LANCELOT: We were in the nick of time. You were in grave peril.
GALAHAD: I don’t think I was.
LANCELOT: Yes, you were—you were in terrible peril.
GALAHAD: Look, let me go back in there and face the peril!
LANCELOT: No, it’s too perilous.
GALAHAD: Look, my duty as a knight is to have as much peril as I can.
LANCELOT: No, we gotta find the Holy Grail. Come on.
GALAHAD: Oh, let me have just a little bit of peril.
LANCELOT: No, it’s unhealthy.

     The scene then ends with a solemn voiceover noting that Sir Lancelot has saved Sir Galahad from “almost certain temptation.”
     By presenting excessively lustful medieval women who knit erotic underwear and lure knights to their castle with a grail-shaped beacon, as well as knights who must resort to using battle gear to escape such women, the Castle Anthrax scene mocks the idea of women as dangerous seductresses.
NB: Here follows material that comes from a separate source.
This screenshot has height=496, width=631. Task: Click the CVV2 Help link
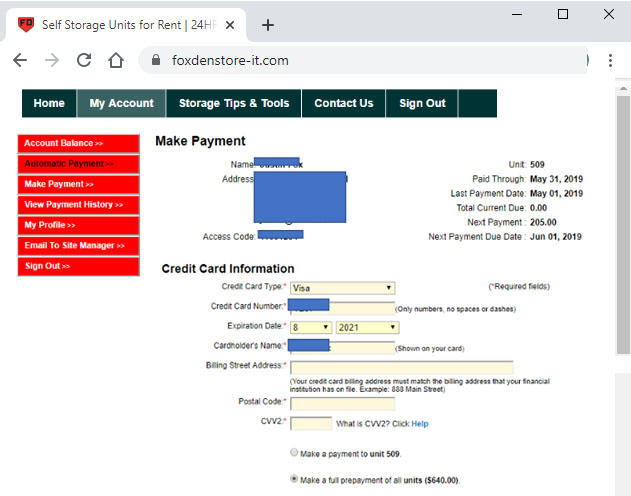[420, 424]
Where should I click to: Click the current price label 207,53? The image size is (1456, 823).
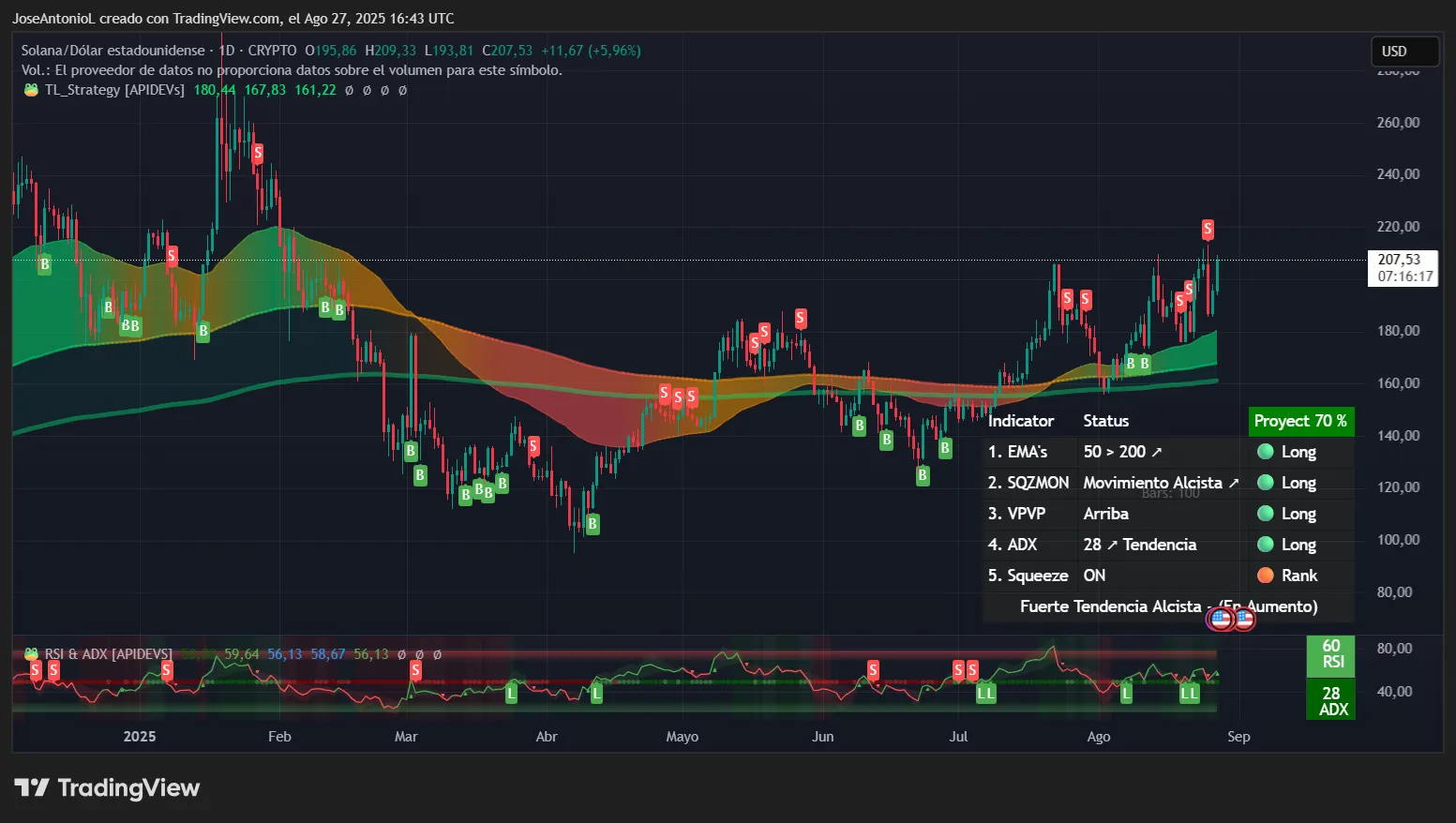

Monty Python clearly makes fun of the negative views of women and sexuality that appear in the Arthur legend, this highly exaggerated scene exposing how ludicrous and unrealistic these views seem to modern audiences.
     As noblewomen, Guinevere and Elaine enjoy the luxuries of royal surroundings and never lack companionship or affection. Their courts brim with admiring subjects, loyal knights, and would-be lovers, ready to provide for these women’s every physical and emotional need. As they already receive a great deal of attention and love, their relations with Lancelot seem almost gratuitous. In contrast, the women of Castle Anthrax have an extremely lonely life. Living alone in an isolated castle, these women lack any type of reliable protection or regular male companionship. Thus, a handsome knight is a great comfort to them and a rare outlet for their sexual desires. From this point of view, their attempts to seduce Galahad appear more understandable and excusable. Further, unlike the aloof Guinevere, who does not hesitate to chastise her lover, the women of Castle Anthrax never behave in anything but a warm and caring manner toward Galahad. With well-meaning—albeit misplaced—intentions, they kindly offer him shelter, medical care, and affection, expressing a desire to “attend to [his] every, every need.” Their kindness and their unfortunate isolation make these women much more human and sympathetic than the lofty temptresses of Malory’s story.
     Monty Python also uses sexual temptation to depict male and female characters in a very different manner than Malory does. Malory wants the knights of his story to appear heroic; therefore, he must provide a plethora of physical and emotional challenges for them to overcome, including lovers who elicit danger and pain in their lives — facing temptation and its consequences enhances the heroism of Malory’s knights. Monty Python’s aim, however, is to emphasize the lack of heroism in the knights of their movie. Hence, the laughable temptation of Sir Galahad does not display his heroism, but actually undercuts it. Galahad easily, and very ungallantly, reneges on his oath of chastity by giving in to the seductive maidens of Castle Anthrax. Whereas in Malory the act of temptation belittles the woman seductress and creates sympathy for her hapless male victim, in Monty Python and the Holy Grail the opposite is true: the women seductresses seem the more sympathetic party while the male seductee suffers overt character damage.
     More than mere low-budget slapstick, then, Monty Python and the Holy Grail challenges many of the Arthurian conventions that modern audiences consider outmoded and unjust. With their clever exploitation of the role of Arthurian women, Monty Python rebukes the idea of women as manipulative seductresses and effectively exposes the shallowness of this Arthurian stereotype. And on top of all this cultural enlightenment, they still manage to give their audience a good laugh along the way.

Works Cited

American Heritage Dictionary, 2nd College Edition, 1982.

Malory, Thomas. King Arthur and His Knights: Selected Tales by Sir Thomas Malory, ed. Eugene Vinaver (London: Oxford UP, 1975) 124-25.

Monty Python and the Holy Grail. Dir. Terry Gilliam and Terry Jones. Perf. Graham Chapman, John Cleese, Eric Idle, Terry Gilliam, Terry Jones, and Michael Palin. Columbia Pictures Home Entertainment, 1975.